> [TO DO]: With images removed, transcribe each record exactly as it appears.
BEGIN SOURCE INFORMATION
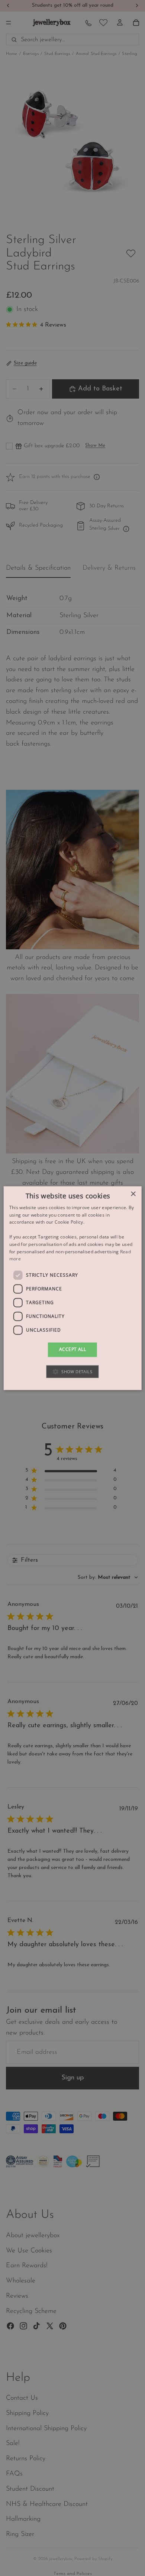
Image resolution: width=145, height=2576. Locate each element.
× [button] (133, 1194)
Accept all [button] (72, 1349)
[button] (73, 1371)
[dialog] (73, 1288)
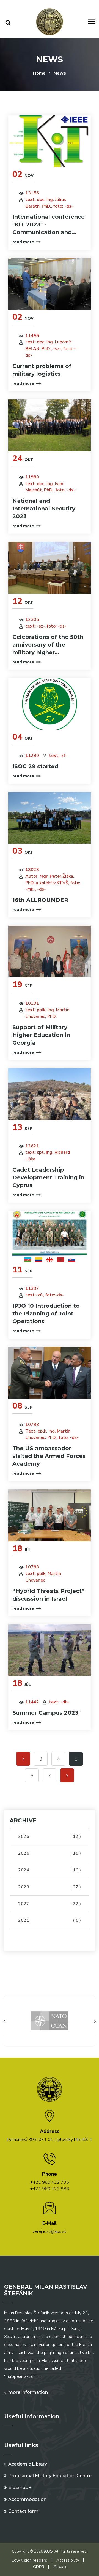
END SOURCE INFORMATION
> [RESPONSE AREA]:
Image resolution: width=145, height=2576. Locate each element.
× [button] (133, 1194)
Accept all [button] (72, 1349)
[button] (73, 1371)
[dialog] (73, 1288)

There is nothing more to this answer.